+++ Records shown

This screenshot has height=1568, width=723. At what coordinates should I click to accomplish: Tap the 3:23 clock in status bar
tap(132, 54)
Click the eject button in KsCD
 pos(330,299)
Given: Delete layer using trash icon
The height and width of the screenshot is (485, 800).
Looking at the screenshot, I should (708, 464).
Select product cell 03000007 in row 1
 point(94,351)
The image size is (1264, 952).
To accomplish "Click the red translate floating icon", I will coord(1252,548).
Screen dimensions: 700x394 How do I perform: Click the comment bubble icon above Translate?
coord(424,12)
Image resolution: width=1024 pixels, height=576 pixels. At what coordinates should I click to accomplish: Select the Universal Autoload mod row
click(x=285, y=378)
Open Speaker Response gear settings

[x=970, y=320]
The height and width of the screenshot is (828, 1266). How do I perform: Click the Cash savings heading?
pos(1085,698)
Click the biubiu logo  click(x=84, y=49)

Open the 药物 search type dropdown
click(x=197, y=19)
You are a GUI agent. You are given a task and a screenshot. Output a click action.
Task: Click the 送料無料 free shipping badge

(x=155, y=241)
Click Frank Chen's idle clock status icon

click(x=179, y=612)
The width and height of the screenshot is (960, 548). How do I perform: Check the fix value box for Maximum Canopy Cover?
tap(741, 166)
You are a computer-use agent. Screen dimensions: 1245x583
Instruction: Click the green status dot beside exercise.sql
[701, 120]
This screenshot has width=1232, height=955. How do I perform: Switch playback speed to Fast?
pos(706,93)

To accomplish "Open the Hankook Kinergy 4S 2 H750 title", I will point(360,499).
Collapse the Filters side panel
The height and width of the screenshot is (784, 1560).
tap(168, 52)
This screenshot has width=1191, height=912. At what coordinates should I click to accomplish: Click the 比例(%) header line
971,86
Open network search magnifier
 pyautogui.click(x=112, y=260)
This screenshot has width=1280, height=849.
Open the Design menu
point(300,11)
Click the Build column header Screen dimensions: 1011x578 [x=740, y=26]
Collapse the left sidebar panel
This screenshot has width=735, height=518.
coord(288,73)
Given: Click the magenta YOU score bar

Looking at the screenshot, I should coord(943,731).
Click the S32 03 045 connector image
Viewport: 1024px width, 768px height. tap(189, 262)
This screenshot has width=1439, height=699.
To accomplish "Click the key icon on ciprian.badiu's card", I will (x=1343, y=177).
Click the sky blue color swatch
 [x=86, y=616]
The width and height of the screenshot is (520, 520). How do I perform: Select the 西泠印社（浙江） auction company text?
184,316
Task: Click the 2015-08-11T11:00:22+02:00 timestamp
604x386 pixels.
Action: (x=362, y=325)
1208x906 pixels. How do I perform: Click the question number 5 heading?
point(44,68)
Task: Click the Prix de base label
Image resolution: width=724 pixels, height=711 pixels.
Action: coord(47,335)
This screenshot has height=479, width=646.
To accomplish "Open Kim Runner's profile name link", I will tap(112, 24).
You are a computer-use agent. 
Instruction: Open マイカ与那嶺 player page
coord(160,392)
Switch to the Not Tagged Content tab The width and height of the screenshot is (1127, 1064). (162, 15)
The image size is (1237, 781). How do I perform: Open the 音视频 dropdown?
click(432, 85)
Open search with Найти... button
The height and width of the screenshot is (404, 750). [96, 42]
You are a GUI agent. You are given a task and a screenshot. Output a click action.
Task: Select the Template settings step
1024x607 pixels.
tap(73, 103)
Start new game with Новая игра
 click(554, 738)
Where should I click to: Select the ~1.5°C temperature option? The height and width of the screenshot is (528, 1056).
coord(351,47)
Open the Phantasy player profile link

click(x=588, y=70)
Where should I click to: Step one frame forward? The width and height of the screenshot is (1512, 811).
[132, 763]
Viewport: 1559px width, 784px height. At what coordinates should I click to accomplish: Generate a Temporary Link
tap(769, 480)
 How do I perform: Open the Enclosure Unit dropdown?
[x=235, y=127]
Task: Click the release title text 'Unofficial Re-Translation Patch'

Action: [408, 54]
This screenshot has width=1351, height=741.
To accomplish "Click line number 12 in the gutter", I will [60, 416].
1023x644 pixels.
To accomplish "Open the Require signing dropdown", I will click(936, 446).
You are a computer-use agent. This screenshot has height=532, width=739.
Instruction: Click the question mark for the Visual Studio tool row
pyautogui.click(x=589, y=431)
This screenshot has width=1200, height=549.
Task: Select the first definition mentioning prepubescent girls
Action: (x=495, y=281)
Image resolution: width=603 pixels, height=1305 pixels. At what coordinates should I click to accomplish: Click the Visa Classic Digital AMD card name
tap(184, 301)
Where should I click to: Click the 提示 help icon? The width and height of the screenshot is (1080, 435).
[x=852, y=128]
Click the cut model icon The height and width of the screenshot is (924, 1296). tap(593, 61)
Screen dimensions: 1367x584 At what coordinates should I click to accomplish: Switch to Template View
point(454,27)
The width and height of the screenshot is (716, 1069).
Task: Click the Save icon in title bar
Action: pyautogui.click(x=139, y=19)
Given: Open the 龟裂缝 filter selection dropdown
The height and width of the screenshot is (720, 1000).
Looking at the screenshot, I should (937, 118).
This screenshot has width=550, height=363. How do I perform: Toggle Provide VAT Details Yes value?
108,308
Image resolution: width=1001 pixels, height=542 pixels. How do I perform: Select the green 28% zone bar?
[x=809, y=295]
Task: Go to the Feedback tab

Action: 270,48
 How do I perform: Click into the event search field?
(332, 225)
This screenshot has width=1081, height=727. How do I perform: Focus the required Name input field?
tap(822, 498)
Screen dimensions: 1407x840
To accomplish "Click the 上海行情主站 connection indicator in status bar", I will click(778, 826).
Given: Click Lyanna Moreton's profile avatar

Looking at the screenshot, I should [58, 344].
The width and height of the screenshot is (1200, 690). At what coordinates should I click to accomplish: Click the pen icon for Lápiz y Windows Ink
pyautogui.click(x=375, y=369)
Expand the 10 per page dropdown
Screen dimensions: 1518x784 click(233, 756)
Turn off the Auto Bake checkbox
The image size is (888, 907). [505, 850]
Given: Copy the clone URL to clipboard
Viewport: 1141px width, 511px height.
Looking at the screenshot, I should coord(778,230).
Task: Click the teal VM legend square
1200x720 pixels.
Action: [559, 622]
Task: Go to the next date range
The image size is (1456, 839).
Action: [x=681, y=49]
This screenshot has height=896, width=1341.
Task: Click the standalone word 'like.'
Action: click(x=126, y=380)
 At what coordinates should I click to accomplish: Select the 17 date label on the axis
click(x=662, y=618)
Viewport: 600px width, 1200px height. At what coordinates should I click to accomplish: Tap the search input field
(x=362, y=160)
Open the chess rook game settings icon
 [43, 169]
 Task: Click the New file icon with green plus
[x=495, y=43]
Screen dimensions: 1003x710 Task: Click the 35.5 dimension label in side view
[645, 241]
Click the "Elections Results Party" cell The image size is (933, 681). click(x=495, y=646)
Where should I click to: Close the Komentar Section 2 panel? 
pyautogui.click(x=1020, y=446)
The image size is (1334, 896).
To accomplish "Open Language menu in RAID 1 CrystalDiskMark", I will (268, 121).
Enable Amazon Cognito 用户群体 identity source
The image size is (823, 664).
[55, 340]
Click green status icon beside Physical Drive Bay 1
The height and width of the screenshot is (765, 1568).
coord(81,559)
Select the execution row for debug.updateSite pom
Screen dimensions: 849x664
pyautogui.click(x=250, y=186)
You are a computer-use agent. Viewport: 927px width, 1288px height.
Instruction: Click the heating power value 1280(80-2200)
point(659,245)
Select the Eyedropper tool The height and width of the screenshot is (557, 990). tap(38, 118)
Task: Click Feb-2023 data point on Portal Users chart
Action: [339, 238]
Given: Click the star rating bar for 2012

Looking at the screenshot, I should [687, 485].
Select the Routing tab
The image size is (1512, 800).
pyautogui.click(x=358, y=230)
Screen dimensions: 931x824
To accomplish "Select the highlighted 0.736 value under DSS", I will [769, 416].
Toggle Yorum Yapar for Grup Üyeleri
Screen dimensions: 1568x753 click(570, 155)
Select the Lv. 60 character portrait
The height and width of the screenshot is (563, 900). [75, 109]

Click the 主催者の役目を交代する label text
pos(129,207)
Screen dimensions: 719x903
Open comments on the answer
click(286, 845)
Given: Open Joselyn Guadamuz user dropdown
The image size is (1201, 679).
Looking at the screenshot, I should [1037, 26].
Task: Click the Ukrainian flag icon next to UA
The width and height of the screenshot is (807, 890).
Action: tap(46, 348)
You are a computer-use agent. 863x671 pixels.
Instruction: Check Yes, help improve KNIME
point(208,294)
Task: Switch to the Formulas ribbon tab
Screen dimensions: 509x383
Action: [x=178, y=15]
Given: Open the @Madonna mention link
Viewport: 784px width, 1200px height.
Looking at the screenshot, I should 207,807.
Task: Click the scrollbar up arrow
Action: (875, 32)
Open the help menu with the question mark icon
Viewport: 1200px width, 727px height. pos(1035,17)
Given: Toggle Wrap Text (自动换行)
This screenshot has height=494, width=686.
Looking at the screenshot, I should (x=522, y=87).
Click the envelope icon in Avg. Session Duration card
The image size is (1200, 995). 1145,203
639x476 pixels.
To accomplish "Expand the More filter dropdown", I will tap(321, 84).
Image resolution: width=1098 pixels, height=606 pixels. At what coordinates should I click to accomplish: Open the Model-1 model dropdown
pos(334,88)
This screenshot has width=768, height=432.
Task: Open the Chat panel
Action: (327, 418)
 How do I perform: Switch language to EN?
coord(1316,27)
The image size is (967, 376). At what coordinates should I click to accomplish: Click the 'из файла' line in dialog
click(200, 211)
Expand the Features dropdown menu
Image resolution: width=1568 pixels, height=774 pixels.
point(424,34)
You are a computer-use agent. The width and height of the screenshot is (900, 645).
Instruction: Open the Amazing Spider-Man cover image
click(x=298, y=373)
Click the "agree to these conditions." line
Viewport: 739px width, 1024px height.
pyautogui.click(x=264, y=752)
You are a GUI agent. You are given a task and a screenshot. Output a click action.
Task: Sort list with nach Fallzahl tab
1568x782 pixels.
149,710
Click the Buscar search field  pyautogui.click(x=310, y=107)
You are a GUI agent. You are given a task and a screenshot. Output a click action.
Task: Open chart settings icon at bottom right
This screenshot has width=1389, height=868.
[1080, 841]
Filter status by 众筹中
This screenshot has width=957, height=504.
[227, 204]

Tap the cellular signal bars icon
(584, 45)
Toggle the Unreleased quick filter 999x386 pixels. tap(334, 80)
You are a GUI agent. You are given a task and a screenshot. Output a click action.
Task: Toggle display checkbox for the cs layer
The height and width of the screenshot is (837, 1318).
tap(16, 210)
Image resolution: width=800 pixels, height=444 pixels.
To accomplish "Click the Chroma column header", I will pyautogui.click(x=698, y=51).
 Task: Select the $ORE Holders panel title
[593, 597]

++++++

Only the lines above from the one with "This screenshot has width=1389, height=868." through the one with "Task: Toggle display" should be duplicated, character for character.

*Result below:*
This screenshot has width=1389, height=868.
[1080, 841]
Filter status by 众筹中
This screenshot has width=957, height=504.
[227, 204]

Tap the cellular signal bars icon
(584, 45)
Toggle the Unreleased quick filter 999x386 pixels. tap(334, 80)
You are a GUI agent. You are given a task and a screenshot. Output a click action.
Task: Toggle display checkbox for the cs layer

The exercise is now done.